Page —
On Tue, May 12, 2020 at 06:08:02PM -0400, Rich Felker wrote:
> I have an out-of-tree mockup of the ldso reclaim_gaps equivalent for
> mallocng. Right now the way it works is by repeatedly placing a
> single-slot group of each power-of-two-sized class (in which nested
> groups can be allocated) that fits, in order of decreasing powers. So
> a 2600 byte gap would get filled with
> 
> - 2048 (16 header + 1x2032)
> - 512 (16 header + 1x496)
> - (remainder 40 bytes too small to be useful)
> 
> This yields a total of 5x496 for groups of small allocations, and even
> some larger things like 2x240 that might be useful for struct dso. But
> it's only one option.
> 
> The other option is treating each donation as a blank slate for bump
> allocation of permanent groups of any size that fit. For example the
> above could fit:
> 
> - 1x1632, 1x676, 1x240
> - 1x1344, 1x672, 1x496[, 1x64]
> - 1x1008, 1x1344, 1x240
> - etc.

Data entries —
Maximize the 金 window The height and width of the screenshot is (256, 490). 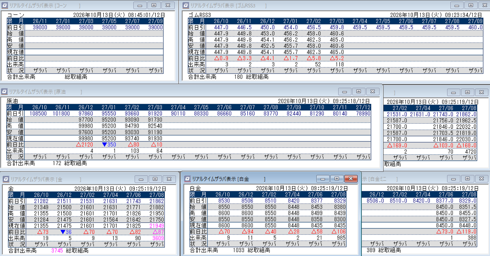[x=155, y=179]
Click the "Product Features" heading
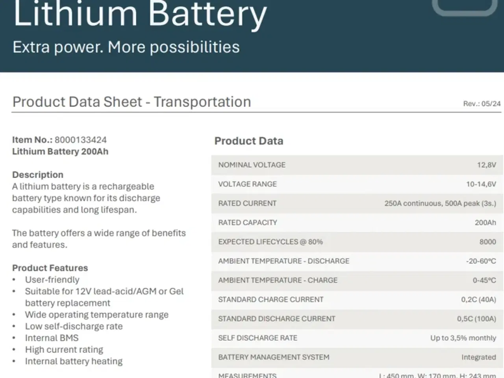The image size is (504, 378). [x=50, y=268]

==

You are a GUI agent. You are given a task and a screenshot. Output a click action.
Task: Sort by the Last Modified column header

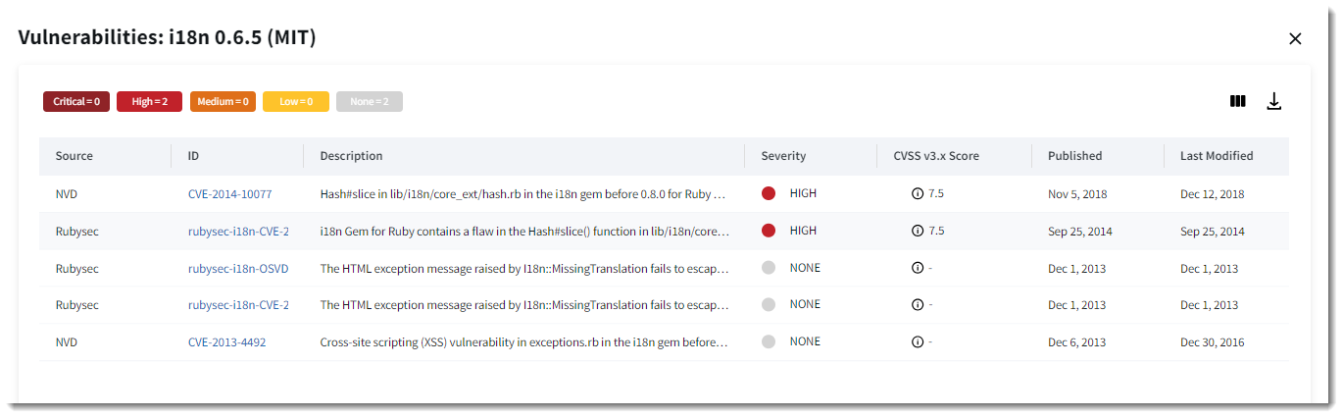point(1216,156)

Work to do —
- a) Print the part of the mallocng message starting with "On Tue, May" and going on through "only one option.", keeping every word and line unchanged.
- b) In the mallocng message, how many bytes are left over when a 2600 byte gap is filled with the 2048 and 512 groups?

Per-task outputs —
- a)
On Tue, May 12, 2020 at 06:08:02PM -0400, Rich Felker wrote:
> I have an out-of-tree mockup of the ldso reclaim_gaps equivalent for
> mallocng. Right now the way it works is by repeatedly placing a
> single-slot group of each power-of-two-sized class (in which nested
> groups can be allocated) that fits, in order of decreasing powers. So
> a 2600 byte gap would get filled with
> 
> - 2048 (16 header + 1x2032)
> - 512 (16 header + 1x496)
> - (remainder 40 bytes too small to be useful)
> 
> This yields a total of 5x496 for groups of small allocations, and even
> some larger things like 2x240 that might be useful for struct dso. But
> it's only one option.

- b) 40 bytes, which is too small to be useful.